◆ **Description of the task**:
Repeat only the stretch of lines below that runs from the line with "Task: Toggle display of invisible characters" through the line with "You are a computer-use agent. The height", unaltered.

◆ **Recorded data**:
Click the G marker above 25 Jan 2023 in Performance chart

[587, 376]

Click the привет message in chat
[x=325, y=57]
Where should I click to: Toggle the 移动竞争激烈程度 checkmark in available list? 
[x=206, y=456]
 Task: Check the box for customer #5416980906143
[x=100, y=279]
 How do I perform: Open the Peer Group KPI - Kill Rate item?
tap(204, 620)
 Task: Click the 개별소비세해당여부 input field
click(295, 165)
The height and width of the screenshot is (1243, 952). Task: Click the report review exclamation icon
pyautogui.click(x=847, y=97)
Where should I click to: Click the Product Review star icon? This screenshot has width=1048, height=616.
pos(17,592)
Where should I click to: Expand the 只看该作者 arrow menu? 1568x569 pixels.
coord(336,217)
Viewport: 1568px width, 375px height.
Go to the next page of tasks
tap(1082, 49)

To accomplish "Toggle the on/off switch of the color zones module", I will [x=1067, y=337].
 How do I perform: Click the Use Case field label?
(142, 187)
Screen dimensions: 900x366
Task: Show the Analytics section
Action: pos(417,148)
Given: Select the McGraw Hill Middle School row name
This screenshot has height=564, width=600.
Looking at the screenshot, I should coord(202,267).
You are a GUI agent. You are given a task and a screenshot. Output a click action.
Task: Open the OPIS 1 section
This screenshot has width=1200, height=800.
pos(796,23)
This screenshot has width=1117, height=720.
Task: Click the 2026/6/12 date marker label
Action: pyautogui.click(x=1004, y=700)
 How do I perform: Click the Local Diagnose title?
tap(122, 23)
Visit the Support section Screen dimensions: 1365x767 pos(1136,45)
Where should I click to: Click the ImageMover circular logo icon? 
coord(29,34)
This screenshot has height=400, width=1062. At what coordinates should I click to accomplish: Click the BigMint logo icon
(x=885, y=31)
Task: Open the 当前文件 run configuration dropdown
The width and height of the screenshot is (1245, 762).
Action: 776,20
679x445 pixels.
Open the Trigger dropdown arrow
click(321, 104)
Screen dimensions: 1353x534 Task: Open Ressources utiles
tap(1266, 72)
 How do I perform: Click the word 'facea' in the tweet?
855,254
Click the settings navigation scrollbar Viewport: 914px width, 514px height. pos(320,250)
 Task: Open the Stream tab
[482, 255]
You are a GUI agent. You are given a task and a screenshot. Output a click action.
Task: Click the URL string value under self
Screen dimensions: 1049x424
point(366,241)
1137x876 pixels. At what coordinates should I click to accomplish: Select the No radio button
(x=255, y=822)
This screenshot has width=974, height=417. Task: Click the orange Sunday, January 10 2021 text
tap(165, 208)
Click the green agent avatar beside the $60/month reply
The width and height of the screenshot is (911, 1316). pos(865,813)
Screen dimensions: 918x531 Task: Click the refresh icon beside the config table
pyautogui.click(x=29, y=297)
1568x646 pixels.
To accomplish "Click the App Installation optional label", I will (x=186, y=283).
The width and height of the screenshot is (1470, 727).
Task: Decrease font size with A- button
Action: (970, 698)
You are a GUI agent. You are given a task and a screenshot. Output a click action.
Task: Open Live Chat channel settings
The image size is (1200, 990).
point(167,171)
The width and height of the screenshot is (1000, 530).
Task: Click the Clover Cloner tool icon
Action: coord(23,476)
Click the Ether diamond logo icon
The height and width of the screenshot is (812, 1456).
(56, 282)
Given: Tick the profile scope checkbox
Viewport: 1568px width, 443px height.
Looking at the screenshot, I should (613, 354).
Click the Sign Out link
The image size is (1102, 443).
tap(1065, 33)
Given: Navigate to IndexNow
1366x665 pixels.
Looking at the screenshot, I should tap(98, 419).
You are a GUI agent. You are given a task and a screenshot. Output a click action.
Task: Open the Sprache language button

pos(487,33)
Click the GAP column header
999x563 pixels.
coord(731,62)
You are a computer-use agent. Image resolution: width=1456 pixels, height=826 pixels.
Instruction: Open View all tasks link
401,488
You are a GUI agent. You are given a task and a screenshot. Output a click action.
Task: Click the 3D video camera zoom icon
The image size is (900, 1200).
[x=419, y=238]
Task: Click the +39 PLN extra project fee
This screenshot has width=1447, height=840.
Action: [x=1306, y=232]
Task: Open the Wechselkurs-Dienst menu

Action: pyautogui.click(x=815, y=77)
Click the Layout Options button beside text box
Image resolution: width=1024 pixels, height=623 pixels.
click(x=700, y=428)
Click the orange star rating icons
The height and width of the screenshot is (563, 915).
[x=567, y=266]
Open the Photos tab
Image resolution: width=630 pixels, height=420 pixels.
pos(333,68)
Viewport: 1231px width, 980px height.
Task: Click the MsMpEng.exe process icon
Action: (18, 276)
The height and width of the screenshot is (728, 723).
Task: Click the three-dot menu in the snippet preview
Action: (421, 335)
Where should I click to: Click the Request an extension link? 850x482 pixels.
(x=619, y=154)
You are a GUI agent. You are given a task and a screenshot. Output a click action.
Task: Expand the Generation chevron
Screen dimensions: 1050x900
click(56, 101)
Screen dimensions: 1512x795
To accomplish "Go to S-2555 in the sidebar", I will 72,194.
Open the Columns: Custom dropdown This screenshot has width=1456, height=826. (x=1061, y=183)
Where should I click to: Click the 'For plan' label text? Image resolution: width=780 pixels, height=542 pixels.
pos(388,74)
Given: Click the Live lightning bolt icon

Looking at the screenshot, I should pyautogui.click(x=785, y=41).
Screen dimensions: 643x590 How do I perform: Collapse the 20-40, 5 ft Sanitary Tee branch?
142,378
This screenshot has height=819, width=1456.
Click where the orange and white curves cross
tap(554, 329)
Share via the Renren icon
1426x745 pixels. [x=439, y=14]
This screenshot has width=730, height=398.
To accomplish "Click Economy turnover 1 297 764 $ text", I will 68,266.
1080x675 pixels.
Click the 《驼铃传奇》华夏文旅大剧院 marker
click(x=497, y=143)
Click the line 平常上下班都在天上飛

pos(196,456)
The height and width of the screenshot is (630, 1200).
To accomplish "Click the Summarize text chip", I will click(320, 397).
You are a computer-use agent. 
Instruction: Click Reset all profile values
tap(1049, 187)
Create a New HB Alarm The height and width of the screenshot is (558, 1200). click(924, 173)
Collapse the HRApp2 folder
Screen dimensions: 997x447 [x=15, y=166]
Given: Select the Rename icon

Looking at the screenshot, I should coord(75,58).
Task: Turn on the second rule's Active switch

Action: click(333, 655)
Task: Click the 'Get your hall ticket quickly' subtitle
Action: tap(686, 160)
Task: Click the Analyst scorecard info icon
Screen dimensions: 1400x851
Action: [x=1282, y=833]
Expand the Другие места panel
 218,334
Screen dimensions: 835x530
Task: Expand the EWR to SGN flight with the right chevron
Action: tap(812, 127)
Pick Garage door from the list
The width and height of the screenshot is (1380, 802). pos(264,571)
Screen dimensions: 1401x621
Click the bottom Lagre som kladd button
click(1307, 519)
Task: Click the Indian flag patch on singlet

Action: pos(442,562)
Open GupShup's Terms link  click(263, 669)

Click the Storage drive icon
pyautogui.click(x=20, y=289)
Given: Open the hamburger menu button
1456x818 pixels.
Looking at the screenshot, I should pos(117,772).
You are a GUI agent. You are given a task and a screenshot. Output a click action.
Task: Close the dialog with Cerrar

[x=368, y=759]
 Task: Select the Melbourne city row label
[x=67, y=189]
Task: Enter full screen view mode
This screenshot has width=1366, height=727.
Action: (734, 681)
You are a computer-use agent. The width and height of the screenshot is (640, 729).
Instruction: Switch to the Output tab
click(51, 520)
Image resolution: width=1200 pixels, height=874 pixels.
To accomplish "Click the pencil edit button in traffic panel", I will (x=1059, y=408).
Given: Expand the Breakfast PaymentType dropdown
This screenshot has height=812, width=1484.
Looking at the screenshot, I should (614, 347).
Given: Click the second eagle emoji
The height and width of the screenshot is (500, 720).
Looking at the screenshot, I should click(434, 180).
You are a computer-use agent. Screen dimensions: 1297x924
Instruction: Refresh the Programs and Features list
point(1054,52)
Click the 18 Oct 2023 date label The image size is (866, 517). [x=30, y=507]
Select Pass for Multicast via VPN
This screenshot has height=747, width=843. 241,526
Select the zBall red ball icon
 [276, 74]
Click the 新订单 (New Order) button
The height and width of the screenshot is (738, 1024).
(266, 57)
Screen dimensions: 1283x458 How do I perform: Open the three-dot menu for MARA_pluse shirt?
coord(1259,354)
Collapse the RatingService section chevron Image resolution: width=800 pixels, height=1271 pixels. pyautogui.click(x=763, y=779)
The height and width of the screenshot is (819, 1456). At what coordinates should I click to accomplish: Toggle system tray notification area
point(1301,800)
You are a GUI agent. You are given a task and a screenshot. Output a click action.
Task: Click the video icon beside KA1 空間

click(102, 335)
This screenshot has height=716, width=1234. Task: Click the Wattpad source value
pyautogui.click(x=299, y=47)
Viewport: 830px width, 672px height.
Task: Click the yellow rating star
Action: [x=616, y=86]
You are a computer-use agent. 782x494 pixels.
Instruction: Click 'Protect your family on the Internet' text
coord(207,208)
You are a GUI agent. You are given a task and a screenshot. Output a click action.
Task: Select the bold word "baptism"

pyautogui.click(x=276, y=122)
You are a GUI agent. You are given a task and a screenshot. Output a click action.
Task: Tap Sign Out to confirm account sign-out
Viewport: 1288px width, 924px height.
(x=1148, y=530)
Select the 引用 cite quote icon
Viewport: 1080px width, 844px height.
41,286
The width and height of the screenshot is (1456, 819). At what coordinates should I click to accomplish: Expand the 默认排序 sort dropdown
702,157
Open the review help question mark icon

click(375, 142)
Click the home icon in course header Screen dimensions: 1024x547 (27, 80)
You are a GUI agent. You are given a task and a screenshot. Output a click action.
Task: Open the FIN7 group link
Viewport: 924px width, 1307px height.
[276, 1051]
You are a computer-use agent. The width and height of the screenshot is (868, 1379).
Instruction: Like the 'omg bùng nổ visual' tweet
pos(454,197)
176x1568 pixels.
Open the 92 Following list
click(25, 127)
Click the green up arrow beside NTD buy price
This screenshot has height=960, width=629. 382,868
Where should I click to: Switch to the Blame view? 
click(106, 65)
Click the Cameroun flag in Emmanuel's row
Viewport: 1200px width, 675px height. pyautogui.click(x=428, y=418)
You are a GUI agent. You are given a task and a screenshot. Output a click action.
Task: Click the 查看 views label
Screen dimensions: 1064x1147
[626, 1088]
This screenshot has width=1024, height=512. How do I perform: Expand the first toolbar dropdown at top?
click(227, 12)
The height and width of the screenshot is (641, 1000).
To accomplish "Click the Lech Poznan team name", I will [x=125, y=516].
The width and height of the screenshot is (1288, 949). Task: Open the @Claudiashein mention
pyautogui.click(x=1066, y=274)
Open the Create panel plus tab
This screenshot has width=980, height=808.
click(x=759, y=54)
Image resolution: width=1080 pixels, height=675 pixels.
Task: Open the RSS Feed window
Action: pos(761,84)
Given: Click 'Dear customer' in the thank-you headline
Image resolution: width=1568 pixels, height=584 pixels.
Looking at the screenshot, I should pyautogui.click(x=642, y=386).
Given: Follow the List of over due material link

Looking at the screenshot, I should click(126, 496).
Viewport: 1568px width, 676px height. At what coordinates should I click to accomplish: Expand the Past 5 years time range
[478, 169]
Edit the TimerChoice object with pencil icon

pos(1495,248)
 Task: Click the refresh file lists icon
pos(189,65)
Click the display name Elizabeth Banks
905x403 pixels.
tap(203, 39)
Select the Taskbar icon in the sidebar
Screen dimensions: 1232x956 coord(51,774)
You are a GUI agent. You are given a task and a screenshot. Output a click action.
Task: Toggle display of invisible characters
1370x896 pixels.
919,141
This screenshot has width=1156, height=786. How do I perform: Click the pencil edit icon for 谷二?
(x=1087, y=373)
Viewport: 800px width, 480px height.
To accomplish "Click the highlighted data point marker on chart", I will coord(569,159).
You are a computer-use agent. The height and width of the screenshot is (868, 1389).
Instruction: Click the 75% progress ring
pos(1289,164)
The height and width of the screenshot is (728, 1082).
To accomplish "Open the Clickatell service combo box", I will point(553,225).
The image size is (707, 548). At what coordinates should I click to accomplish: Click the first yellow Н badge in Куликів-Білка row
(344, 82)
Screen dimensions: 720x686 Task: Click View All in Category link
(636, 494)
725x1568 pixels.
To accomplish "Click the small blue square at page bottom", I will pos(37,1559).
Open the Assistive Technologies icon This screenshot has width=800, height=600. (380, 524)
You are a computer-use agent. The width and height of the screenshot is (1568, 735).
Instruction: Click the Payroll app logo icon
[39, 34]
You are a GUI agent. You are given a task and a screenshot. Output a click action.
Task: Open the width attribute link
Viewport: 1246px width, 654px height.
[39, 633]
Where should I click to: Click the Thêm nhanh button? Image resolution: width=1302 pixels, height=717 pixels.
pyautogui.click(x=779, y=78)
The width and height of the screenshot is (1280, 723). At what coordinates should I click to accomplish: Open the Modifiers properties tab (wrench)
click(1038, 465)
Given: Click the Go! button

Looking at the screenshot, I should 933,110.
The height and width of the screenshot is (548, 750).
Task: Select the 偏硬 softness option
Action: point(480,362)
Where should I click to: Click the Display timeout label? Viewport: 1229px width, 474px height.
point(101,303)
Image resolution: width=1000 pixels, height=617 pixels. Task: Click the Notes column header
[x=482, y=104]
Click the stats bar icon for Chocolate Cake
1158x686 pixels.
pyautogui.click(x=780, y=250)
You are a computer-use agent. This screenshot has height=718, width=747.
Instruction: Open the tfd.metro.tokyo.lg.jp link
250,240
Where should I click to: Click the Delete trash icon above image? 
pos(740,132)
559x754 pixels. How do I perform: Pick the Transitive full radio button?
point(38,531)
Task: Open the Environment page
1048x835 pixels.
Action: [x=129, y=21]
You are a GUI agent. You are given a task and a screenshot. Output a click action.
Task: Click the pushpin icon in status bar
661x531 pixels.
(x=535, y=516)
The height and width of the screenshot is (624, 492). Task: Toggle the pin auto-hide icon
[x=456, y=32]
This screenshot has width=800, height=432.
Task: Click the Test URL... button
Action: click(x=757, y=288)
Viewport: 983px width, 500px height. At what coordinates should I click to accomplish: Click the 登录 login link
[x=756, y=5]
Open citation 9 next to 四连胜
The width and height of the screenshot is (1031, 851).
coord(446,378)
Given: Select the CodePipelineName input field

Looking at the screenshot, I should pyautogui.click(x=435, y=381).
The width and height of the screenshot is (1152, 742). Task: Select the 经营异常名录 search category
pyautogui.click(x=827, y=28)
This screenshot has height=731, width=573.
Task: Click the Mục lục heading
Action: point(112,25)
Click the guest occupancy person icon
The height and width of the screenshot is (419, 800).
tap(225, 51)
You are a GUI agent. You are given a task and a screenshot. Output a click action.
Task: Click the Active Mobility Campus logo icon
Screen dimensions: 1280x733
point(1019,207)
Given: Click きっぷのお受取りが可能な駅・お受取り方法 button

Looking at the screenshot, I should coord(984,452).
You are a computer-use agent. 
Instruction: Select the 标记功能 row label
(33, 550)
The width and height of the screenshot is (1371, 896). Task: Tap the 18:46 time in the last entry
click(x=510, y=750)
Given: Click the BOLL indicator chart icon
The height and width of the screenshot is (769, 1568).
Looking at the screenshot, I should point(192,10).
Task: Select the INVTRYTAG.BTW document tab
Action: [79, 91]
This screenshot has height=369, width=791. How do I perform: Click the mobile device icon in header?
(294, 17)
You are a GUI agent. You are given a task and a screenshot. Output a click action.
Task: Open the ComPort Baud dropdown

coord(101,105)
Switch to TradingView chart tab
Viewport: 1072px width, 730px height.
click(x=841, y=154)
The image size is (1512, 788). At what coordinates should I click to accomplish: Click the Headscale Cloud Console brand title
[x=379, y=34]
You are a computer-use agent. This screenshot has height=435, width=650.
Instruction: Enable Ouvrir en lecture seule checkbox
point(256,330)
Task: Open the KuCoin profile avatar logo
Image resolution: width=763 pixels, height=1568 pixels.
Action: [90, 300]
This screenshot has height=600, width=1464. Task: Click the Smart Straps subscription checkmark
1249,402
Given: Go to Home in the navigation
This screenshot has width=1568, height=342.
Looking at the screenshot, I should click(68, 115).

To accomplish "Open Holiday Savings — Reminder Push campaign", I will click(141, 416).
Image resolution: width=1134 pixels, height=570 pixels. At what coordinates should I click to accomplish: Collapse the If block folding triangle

◆ **Response for this exercise**:
Task: Toggle display of invisible characters
1370x896 pixels.
919,141
This screenshot has width=1156, height=786. How do I perform: Click the pencil edit icon for 谷二?
(x=1087, y=373)
Viewport: 800px width, 480px height.
To accomplish "Click the highlighted data point marker on chart", I will coord(569,159).
You are a computer-use agent. The height and width of the screenshot is (868, 1389).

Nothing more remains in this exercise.